First find the line with "The image size is (630, 377).", then reproduce it and all following lines of the data to the end, exactly and with no pictures, adding nothing.

BEGIN SOURCE INFORMATION

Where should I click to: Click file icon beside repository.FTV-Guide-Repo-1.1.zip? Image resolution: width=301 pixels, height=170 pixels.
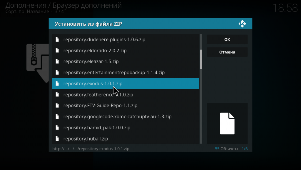pyautogui.click(x=57, y=105)

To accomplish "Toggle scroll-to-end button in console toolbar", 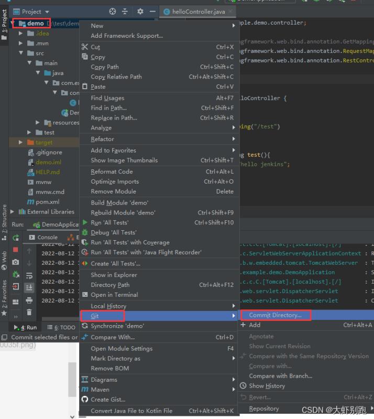I will [x=29, y=287].
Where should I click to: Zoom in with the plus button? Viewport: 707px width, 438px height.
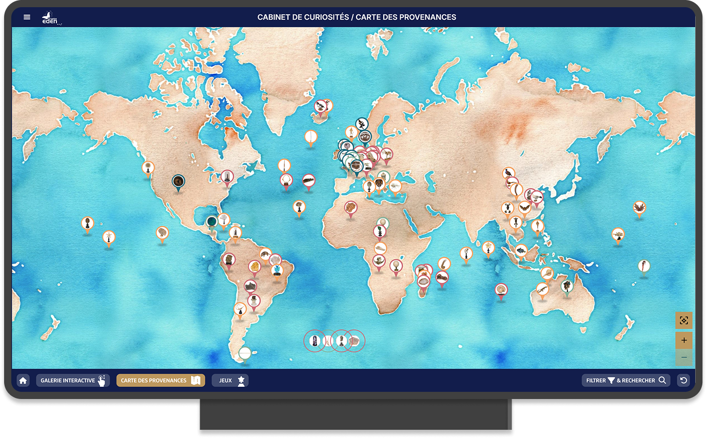[x=683, y=341]
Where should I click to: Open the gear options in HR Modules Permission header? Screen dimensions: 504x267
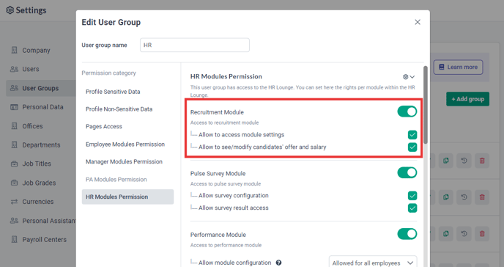(x=409, y=77)
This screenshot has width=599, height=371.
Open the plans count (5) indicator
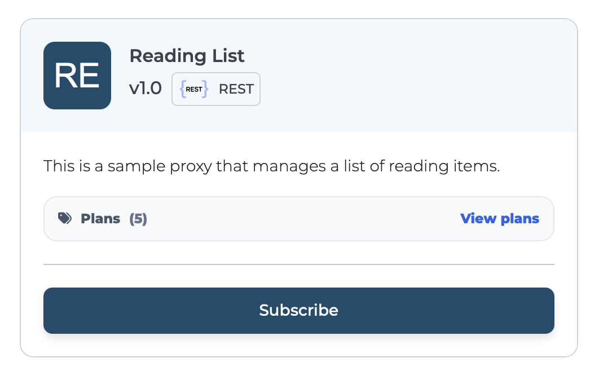coord(139,219)
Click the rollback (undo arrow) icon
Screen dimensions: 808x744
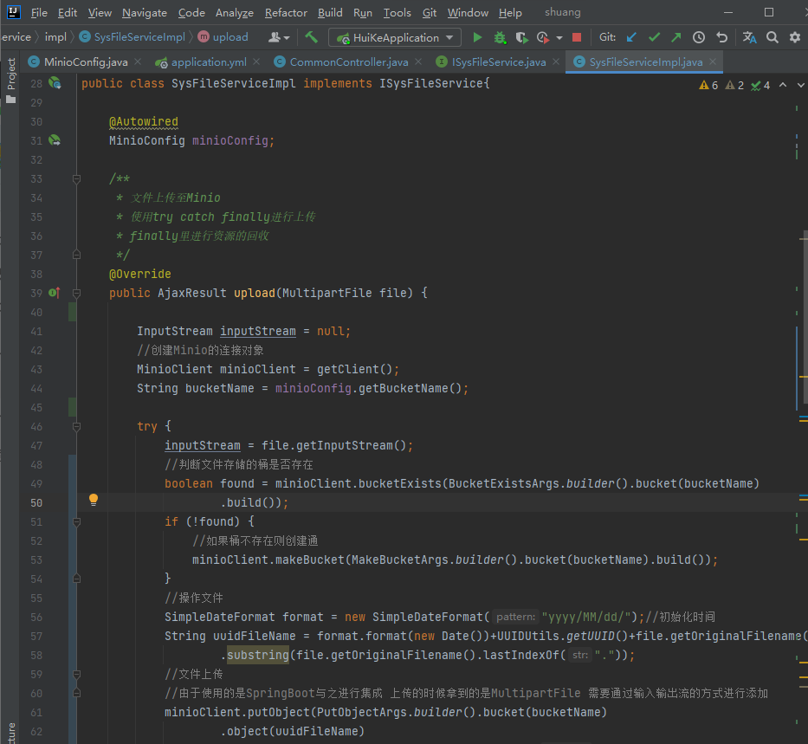[x=721, y=37]
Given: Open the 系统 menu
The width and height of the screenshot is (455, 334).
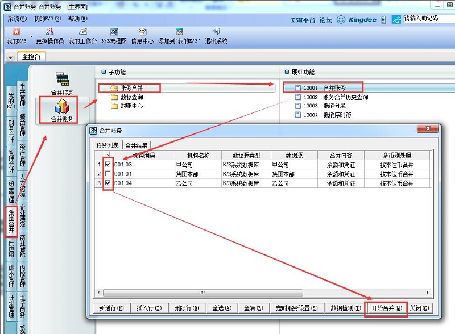Looking at the screenshot, I should 17,19.
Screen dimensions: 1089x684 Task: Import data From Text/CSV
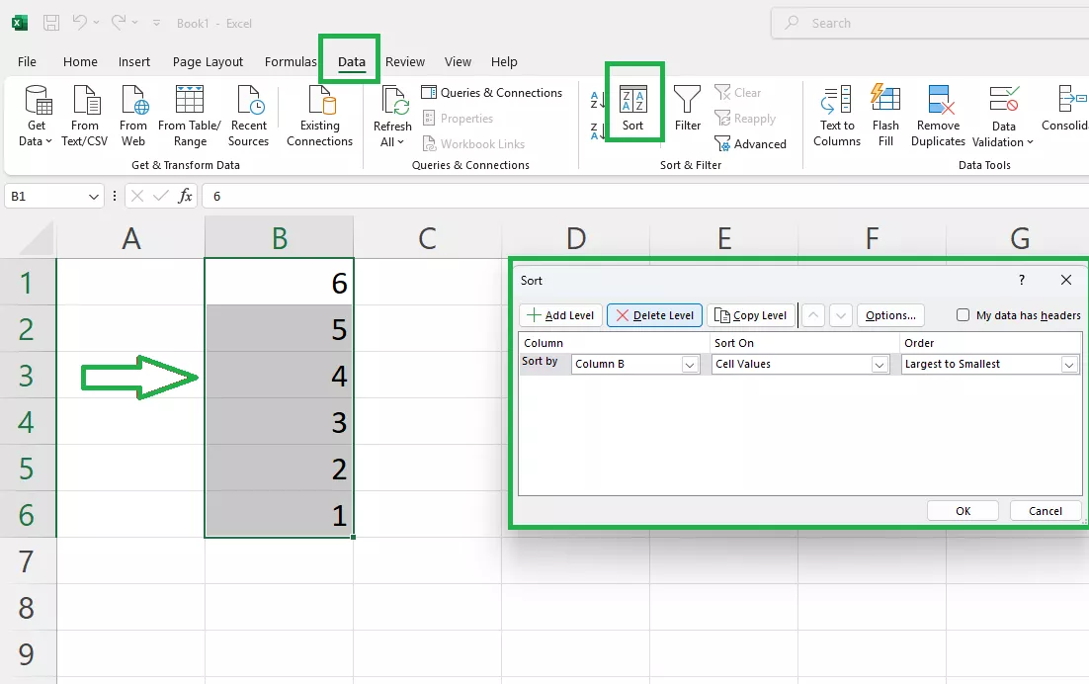click(85, 116)
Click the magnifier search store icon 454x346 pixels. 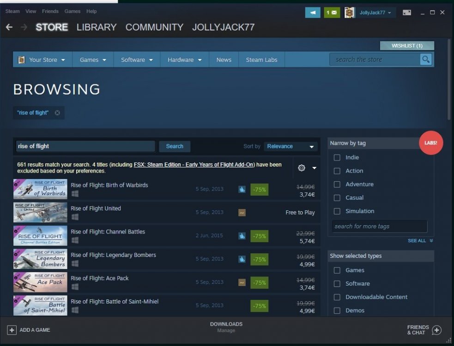click(x=425, y=60)
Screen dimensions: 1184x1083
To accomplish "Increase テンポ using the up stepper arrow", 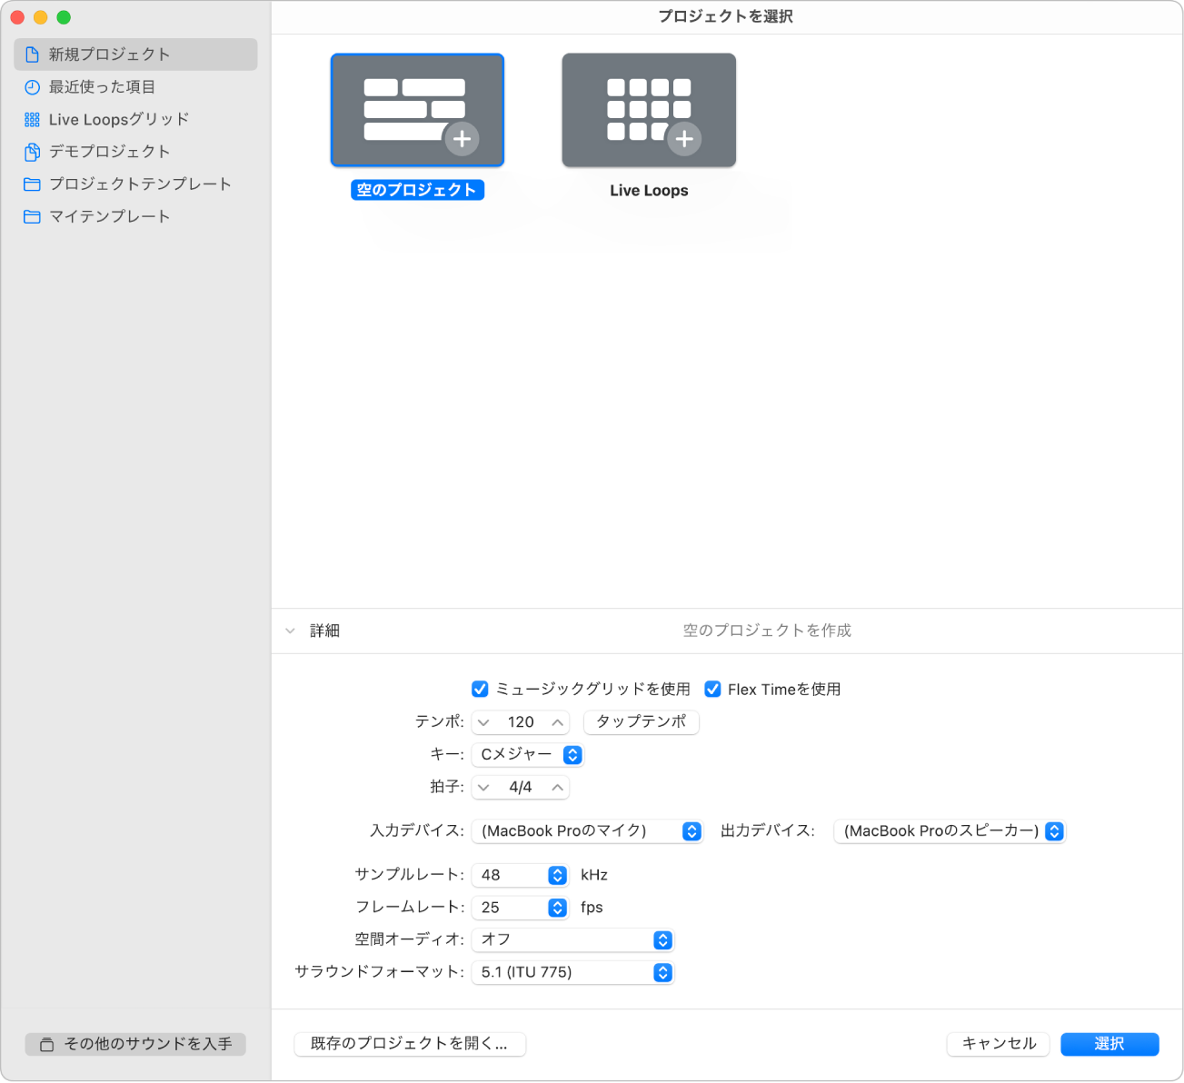I will coord(556,721).
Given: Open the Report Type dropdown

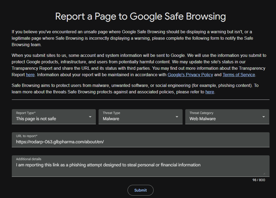Looking at the screenshot, I should tap(54, 117).
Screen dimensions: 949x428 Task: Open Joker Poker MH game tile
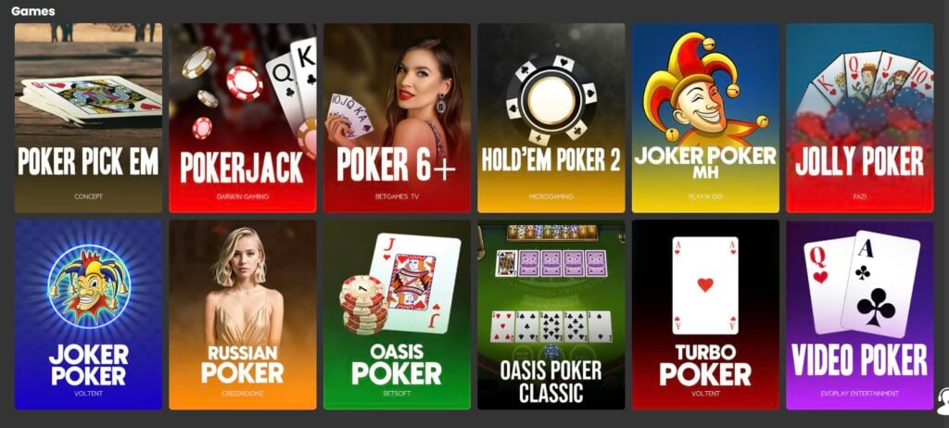coord(705,118)
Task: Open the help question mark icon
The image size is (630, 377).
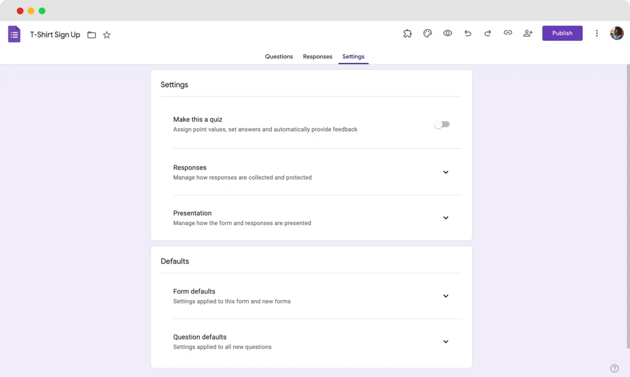Action: pos(614,368)
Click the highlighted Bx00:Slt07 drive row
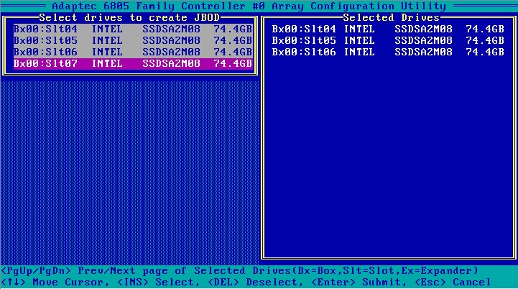The height and width of the screenshot is (289, 518). pos(133,64)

END SOURCE INFORMATION

▸ **TASK ANSWER**
The image size is (630, 377).
Action: pos(614,368)
Click the highlighted Bx00:Slt07 drive row
The height and width of the screenshot is (289, 518). pos(133,64)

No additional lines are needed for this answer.